Getting back to the evas filters/transforms stuff...

      One other aspect that needs to be addressed has to do with the
very notion Gustavo mentioned about "negotiating" buffer sizes that
a filter/transform might need for putting results to.. and in fact
this also covers things like calculating update rects when dealing
with these things at the canvas level.
      The problem is that it may be difficult, in general, to obtain
'bounds' for these kinds of operations on objects.
      Let's take the simple case of transformations. Though it's
easy to deal with this for affine ones, projective ones are a bit
more of a pain. There are ways to deal with this, eg. by restricting
the way the transforms are obtained (say to those that are equivalent
to texture-mapping a given quad), or other things, but in general
it's something that poses difficulty or inefficiency.

      In general, the complexity and inefficiency of determining
bounds or update regions increases rapidly as one allows complex
filters/transforms and arbitrary chaining of these, and an object's
'geometry' no longer determines its actual drawn geometry or bounds
on the canvas in a simple way.
      Many who use gl for rendering often don't bother with update
rects, and simply re-draw the whole scene when updates are needed,
or require one to manually provide the update rects.

      Related to this is the issue of 'picking', ie. determining
whether a given canvas point lies 'over' the drawn object. This is
fairly easy to deal with for transforms, affine or projective,
but may also pose issues with general filters (consider one that
turns an image into a blurry pretzel shape, or breaks it up into
many scattered pieces all over ...).
      One could require that the filter provide a function to
do the 'picking', but this would have to be in an inverse way,
ie. from target space to source space.. and most likely would end
up being a simple bounds check, which is generally very coarse.
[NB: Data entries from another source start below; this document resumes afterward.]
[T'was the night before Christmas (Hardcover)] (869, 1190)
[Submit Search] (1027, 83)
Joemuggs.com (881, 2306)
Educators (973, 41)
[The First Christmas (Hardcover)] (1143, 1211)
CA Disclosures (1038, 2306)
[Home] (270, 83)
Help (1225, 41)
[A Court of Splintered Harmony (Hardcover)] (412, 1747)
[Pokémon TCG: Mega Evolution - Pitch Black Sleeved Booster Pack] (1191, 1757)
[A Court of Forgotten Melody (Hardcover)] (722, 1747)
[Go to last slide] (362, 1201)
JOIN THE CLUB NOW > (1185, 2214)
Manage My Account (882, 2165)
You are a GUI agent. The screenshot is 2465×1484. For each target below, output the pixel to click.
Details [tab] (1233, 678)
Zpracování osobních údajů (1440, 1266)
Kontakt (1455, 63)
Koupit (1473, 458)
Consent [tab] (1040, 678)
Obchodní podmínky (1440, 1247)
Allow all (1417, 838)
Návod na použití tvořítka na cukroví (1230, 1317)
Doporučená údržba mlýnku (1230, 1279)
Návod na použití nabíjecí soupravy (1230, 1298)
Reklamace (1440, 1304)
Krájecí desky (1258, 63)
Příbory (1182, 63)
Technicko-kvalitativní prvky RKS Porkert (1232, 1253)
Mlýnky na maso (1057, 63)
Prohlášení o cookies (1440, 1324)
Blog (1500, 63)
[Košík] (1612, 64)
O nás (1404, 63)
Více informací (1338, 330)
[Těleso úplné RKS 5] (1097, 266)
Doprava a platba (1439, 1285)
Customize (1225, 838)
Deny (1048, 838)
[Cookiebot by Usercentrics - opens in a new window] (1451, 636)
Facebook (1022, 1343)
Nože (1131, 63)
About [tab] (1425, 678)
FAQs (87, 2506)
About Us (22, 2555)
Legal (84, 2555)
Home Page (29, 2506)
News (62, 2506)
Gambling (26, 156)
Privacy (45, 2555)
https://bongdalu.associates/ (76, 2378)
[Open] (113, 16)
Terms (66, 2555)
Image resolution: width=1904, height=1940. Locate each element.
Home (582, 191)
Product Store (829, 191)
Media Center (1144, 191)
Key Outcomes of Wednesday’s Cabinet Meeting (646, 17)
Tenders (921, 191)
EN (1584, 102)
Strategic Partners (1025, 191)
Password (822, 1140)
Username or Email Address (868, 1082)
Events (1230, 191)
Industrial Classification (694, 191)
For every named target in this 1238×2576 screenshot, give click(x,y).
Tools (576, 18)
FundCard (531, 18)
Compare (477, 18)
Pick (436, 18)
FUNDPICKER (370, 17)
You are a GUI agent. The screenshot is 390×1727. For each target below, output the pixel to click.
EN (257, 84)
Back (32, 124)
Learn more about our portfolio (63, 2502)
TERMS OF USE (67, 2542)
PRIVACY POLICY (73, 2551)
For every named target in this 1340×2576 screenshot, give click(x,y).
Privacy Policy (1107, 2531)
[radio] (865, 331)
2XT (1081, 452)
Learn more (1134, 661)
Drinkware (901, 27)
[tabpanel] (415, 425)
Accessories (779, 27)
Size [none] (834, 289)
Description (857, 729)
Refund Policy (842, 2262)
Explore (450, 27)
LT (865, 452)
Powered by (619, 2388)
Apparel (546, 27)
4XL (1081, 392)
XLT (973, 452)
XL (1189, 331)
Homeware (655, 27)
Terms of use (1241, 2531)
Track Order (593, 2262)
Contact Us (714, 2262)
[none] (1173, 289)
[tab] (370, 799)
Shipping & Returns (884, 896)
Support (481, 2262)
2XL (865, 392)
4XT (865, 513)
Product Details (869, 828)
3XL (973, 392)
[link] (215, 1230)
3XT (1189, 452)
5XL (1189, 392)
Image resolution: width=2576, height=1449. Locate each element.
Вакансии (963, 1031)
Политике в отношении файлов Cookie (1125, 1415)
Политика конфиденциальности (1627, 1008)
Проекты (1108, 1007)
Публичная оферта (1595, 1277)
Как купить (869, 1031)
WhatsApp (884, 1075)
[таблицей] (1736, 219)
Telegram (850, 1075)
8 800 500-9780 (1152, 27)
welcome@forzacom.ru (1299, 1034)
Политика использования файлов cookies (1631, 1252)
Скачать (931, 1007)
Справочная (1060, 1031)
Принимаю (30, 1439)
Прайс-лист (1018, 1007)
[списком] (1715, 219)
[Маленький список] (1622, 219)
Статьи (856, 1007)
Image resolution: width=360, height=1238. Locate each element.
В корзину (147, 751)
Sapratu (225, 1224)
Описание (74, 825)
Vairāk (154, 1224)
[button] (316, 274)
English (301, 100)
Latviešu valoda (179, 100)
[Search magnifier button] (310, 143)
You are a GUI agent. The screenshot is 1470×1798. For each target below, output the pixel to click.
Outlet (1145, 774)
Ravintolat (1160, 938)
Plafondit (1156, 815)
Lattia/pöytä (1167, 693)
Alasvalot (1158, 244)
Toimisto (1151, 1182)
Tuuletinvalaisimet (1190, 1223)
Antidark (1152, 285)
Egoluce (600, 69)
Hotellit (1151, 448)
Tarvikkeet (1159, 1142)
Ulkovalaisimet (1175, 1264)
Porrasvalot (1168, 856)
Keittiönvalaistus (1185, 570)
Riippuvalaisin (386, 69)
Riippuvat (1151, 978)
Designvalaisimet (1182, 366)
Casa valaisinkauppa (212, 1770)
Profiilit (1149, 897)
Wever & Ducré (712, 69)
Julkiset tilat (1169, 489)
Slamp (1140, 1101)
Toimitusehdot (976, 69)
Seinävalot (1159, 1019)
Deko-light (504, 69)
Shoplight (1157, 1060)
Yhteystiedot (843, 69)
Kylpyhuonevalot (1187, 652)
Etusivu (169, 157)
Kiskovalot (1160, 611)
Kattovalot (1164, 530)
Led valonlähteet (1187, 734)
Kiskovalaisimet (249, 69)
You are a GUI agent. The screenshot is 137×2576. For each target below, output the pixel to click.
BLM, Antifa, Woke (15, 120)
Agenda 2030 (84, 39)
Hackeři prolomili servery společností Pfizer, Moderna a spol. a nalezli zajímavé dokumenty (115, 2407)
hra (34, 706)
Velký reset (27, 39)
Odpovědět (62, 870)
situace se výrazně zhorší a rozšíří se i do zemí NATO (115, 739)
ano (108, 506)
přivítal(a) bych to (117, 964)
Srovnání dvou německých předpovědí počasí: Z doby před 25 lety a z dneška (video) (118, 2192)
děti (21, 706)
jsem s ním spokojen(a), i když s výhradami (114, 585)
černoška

      The issues here are not trivial - arbitrary filters/tranfs
are difficult to deal with for ui aspects. They're fine for gfx
presentations kinds of things, but not so naturally dealt with
for user interfacing.

      These kinds of things at one point led me to consider one
possibility of NOT having filters/tranfs on arbitrary objects,
but rather only on objects 'bound' to a 2d-scene kind of obj.
This was a fairly conservative approach, but nonetheless one that
I felt should be considered... among several others.